---- TEXT EXCERPT

5 December 1997

Target growth with accurate analysis

By Jonathan Riley

WINTER rations for growing cattle can only be formulated accurately if silage is analysed, according to Hants beef and cereal producer Robert Shepherd.

All progeny from Allenford Farms 350 Simmental cross sucklers are offered silage ad lib.

"Unless you know what silage is contributing to the diet you cannot formulate a cost-effective winter ration that will promote target growth rates for beef," he says.

A single cut from Italian ryegrass leys provides the entire 900t needed to take the growing cattle through the winter. "Although this years silage crop is good quality, dry matter is low. "This means cattle may not be able to extract enough nutrients to support our target growth rates," explains Mr Shepherd. He plans, therefore, to provide some straw for the growing cattle to slow the passage of silage through the gut and allow the rumen more time to breakdown feed.

--------

GIVEN EXERCISE 1. In the silage article, how much silage does the single cut from Italian ryegrass leys provide?
The article on silage and the rows that follow it are unrelated material.

---- SUPPLIED INFORMATION

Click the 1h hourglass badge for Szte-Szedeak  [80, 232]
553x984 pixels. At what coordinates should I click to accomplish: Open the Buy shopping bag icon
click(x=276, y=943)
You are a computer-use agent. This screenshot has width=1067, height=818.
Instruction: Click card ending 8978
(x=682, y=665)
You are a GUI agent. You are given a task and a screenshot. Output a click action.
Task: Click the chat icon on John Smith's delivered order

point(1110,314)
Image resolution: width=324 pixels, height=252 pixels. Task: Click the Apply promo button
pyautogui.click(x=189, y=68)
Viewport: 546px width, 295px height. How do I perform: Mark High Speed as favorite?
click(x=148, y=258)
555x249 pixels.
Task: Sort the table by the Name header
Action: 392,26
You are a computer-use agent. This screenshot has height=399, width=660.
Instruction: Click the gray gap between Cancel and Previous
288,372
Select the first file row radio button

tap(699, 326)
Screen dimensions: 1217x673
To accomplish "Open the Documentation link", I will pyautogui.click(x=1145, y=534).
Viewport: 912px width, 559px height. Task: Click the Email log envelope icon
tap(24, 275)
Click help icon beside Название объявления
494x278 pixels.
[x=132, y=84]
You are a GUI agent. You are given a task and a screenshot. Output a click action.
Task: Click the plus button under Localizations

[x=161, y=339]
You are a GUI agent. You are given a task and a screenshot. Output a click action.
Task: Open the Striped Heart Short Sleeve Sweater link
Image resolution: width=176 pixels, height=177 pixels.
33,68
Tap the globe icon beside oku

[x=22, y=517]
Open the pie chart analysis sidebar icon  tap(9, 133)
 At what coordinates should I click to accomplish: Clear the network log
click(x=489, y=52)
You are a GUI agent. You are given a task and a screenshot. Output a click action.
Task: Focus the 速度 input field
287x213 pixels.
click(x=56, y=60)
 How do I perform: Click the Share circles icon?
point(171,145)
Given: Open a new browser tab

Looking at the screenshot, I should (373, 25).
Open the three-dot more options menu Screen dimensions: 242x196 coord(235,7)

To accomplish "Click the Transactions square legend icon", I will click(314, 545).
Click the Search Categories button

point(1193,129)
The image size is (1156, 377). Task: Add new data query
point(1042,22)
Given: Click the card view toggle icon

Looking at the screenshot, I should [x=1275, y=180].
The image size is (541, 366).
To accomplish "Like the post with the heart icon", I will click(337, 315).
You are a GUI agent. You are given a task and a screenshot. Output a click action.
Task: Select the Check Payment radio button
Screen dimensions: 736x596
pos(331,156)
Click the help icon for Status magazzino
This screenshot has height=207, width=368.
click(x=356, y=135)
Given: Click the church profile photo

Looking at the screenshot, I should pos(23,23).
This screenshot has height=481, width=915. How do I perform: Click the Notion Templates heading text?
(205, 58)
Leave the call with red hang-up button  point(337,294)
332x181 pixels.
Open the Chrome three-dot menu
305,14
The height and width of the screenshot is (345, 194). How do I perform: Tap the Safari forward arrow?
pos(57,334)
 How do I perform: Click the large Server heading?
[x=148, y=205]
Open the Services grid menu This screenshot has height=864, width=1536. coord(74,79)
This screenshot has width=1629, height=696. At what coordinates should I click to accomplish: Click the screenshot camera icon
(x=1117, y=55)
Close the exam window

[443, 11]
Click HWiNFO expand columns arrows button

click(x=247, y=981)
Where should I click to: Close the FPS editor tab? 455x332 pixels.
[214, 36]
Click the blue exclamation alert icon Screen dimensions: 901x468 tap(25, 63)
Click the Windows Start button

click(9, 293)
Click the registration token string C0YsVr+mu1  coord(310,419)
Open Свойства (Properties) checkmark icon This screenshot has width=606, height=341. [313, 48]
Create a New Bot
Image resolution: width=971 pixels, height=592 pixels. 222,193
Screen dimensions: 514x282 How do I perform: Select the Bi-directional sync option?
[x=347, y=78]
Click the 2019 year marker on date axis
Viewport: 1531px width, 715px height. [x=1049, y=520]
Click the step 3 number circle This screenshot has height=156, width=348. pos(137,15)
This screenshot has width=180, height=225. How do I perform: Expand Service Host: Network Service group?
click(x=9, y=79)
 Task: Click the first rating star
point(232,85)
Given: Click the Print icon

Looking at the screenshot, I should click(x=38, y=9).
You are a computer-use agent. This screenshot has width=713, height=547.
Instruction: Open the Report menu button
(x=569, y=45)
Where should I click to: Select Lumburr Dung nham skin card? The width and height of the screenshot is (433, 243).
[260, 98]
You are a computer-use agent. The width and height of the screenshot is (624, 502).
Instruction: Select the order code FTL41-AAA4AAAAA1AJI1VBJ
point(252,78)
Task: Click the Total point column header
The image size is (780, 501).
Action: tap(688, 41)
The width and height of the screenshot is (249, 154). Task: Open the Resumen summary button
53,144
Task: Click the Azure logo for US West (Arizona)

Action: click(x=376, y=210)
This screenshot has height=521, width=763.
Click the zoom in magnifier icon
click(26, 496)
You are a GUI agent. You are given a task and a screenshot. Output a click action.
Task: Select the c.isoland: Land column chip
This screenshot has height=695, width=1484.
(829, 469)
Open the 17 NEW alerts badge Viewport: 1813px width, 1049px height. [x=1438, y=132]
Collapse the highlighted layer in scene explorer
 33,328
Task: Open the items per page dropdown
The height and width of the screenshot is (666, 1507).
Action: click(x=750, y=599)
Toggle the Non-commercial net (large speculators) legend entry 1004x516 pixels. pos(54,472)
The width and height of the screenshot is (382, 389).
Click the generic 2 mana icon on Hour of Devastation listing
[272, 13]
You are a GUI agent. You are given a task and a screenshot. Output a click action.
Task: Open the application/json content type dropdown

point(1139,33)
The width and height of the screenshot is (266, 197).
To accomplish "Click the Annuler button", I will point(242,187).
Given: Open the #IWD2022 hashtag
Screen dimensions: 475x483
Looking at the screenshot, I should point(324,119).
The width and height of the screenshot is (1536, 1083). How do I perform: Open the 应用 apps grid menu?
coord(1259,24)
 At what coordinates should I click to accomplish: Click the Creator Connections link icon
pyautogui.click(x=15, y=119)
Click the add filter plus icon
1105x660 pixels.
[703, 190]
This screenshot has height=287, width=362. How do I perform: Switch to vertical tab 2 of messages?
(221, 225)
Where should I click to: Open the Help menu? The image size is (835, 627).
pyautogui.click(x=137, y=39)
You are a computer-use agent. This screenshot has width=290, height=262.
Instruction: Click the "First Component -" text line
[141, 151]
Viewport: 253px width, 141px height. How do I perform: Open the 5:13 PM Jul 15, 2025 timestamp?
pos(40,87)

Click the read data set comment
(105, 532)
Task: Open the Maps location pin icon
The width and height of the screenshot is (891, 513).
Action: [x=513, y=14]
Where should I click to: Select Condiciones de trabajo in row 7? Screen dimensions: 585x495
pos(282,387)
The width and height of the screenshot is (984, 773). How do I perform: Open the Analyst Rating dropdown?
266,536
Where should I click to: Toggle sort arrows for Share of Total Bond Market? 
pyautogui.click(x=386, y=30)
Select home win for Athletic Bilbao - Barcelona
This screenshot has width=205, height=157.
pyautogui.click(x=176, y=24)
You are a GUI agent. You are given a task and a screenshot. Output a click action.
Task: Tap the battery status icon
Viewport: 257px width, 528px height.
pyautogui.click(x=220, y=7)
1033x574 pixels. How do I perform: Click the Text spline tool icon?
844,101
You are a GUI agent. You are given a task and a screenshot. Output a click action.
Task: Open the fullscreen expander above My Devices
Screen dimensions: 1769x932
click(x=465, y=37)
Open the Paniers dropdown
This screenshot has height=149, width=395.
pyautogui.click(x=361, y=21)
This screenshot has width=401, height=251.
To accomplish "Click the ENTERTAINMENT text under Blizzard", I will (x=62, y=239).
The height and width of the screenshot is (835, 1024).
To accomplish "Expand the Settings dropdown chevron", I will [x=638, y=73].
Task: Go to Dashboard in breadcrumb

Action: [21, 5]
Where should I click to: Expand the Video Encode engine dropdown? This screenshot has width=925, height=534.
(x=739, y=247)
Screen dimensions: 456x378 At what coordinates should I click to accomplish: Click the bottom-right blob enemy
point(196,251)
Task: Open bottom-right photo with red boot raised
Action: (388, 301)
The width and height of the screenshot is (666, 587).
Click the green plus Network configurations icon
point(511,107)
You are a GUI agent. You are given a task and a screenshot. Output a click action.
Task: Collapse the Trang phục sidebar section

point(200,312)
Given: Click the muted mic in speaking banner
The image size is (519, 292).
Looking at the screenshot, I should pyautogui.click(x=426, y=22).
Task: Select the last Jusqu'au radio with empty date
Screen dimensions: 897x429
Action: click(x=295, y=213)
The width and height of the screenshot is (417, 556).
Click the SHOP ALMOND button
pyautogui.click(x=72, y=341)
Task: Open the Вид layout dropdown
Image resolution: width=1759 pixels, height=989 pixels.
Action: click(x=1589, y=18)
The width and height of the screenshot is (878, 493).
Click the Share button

--------

GIVEN EXERCISE 2. Print the part of the rows that opens with the line containing "How do I perform: Click the Share" and closes with the line containing "click(x=356, y=135)", including both of those lines.

EXPECTED ANSWER 1. It provides the entire 900t needed to take the growing cattle through the winter.

EXPECTED ANSWER 2.
 How do I perform: Click the Share circles icon?
point(171,145)
Given: Open a new browser tab

Looking at the screenshot, I should (373, 25).
Open the three-dot more options menu Screen dimensions: 242x196 coord(235,7)

To accomplish "Click the Transactions square legend icon", I will click(314, 545).
Click the Search Categories button

point(1193,129)
The image size is (1156, 377). Task: Add new data query
point(1042,22)
Given: Click the card view toggle icon

Looking at the screenshot, I should [x=1275, y=180].
The image size is (541, 366).
To accomplish "Like the post with the heart icon", I will click(337, 315).
You are a GUI agent. You are given a task and a screenshot. Output a click action.
Task: Select the Check Payment radio button
Screen dimensions: 736x596
pos(331,156)
Click the help icon for Status magazzino
This screenshot has height=207, width=368.
click(x=356, y=135)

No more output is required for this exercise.